_THE PROBLEM_. Copy out the lines of the records below word for word, beginning with the line that contains "Screen dimensions: 1024x619" and continuing through the line that contains "coord(100,226)". Give only those lines.

_SUPPLIED MATERIAL_.
※

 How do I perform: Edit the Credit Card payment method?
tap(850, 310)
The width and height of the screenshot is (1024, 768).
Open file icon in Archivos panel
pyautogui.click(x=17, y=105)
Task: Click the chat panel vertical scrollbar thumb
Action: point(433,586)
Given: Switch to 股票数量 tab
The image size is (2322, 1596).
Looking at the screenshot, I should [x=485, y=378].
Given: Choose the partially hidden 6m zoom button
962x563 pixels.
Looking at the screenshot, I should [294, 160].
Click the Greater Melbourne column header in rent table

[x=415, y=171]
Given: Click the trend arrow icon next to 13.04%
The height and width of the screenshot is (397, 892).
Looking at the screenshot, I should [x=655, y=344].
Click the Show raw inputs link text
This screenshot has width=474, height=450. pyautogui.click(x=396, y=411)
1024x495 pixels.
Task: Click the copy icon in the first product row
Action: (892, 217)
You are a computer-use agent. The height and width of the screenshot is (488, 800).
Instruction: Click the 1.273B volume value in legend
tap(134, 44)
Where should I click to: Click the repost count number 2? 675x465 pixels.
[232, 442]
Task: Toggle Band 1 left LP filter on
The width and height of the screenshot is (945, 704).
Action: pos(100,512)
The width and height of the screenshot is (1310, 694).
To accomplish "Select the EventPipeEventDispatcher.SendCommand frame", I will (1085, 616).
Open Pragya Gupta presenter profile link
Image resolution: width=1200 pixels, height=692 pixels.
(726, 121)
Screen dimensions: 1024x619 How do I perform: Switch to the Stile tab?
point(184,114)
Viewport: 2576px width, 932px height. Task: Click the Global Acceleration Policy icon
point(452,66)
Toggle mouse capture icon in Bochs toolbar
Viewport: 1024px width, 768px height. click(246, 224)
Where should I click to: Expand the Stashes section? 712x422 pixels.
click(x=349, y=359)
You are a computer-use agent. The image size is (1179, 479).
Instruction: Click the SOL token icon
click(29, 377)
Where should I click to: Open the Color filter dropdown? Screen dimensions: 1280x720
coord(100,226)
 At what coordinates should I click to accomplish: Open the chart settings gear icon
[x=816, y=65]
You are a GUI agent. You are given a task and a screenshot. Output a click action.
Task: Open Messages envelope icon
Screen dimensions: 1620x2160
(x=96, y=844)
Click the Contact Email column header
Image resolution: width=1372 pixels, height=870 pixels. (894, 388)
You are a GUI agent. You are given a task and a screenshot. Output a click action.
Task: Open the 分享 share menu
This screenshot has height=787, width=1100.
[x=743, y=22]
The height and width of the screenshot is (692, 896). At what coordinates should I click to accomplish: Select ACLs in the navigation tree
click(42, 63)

※

_SOLUTION_.
Screen dimensions: 1024x619 How do I perform: Switch to the Stile tab?
point(184,114)
Viewport: 2576px width, 932px height. Task: Click the Global Acceleration Policy icon
point(452,66)
Toggle mouse capture icon in Bochs toolbar
Viewport: 1024px width, 768px height. click(246, 224)
Where should I click to: Expand the Stashes section? 712x422 pixels.
click(x=349, y=359)
You are a computer-use agent. The image size is (1179, 479).
Instruction: Click the SOL token icon
click(29, 377)
Where should I click to: Open the Color filter dropdown? Screen dimensions: 1280x720
coord(100,226)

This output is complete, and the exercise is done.